• Extracted text:
>>>>
These two curl commands create Kafka Connect connectors for Debezium to read data from the MySQL source database and write data to the Postgres target database.

Visit this link to view a list of active and running connectors.

Monitor the Number of Records on the Target

To ensure the replication process is working correctly, we will monitor the number of records on the target database using the script below:

 
#!/bin/bash

count=0
start_time=0
while true; do
  output=$(docker compose exec postgres-target bash -c "psql -U \$POSTGRES_USER \$POSTGRES_DB -c 'select count(*) from products'")
  count=$(echo "$output" | sed -n '3p' | awk '{print $1}')
  if [[ $count -gt 1 && $start_time -eq 0 ]]; then
    start_time=$(date +%s)
    echo "Started at"
  fi
  if [[ $count -gt 1000000 ]]; then
    end_time=$(date +%s)
    elapsed_time=$((end_time - start_time))
    echo "Record count exceeded 1000000 after $elapsed_time seconds."
<<<<
• Information provided:
>>>>
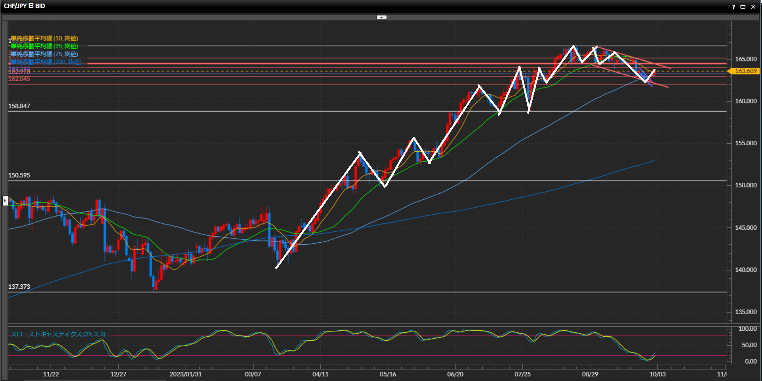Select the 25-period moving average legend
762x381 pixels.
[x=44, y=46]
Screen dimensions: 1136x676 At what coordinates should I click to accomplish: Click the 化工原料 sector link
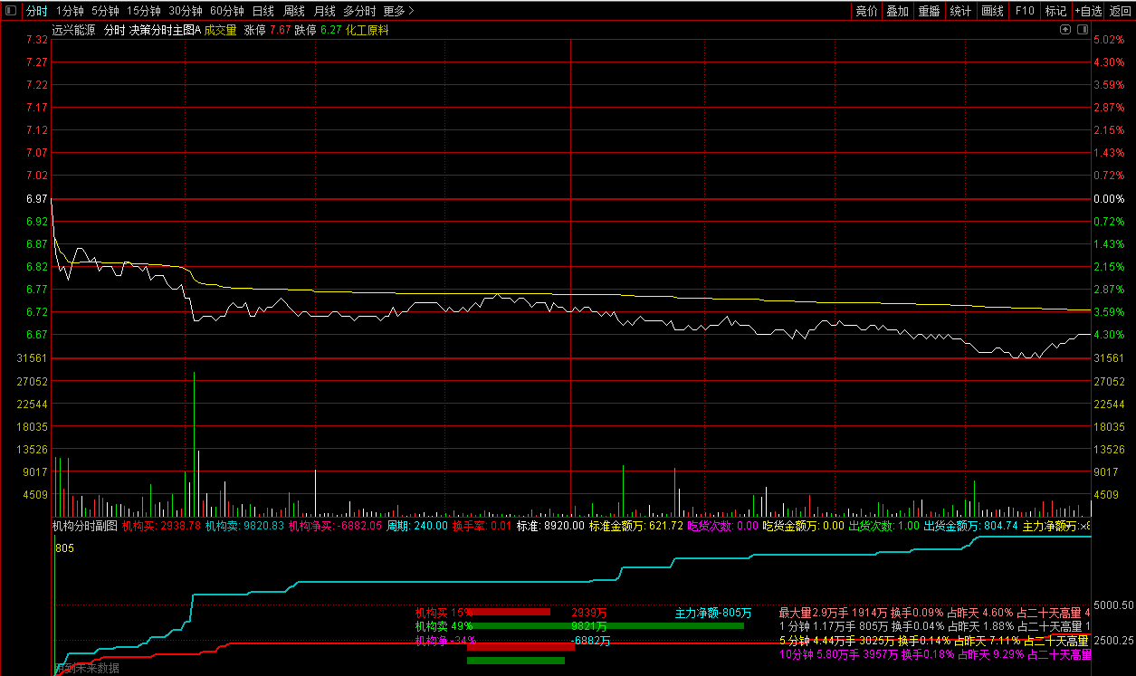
<<<<
• What is asked:
#1 Write out the Debezium replication text, beginning at the words "#!/bin/bash" and stopping after "elapsed_time=$((end_time - start_time))".
#2 Answer these from the Debezium replication text:
(a) Which database do the connectors read from, and which do they write to?
(b) Which table does the monitoring script count records in?
(c) Above what record count does the script report the elapsed time?
#3 Continue the Debezium replication text from the point where it ends.

• Response list:
#1
#!/bin/bash

count=0
start_time=0
while true; do
  output=$(docker compose exec postgres-target bash -c "psql -U \$POSTGRES_USER \$POSTGRES_DB -c 'select count(*) from products'")
  count=$(echo "$output" | sed -n '3p' | awk '{print $1}')
  if [[ $count -gt 1 && $start_time -eq 0 ]]; then
    start_time=$(date +%s)
    echo "Started at"
  fi
  if [[ $count -gt 1000000 ]]; then
    end_time=$(date +%s)
    elapsed_time=$((end_time - start_time))

#2
(a) They read from the MySQL source database and write to the Postgres target database.
(b) The products table.
(c) 1000000 records.

#3
    break
  fi
  echo "$output" | sed -n '3p' | awk '{print $1}'
  sleep 1
done

The script will print the number of records in the target database every second. Once the number of records exceeds 1 million, the script will print the elapsed time and exit.

In the next terminal run the following commands:

 
 export DEBEZIUM_VERSION=2.0 
 ./count.sh
 


Populate the Source Table With Sample Data

To execute the SQL script that populates the source table with sample data, you can run the following commands in the first terminal:

 
docker compose exec -it \
    mysql-source \
    mysql -u root -p123456 -D source
   


In the MySQL prompt, execute the following command:

 
INSERT INTO products (name, price, weight)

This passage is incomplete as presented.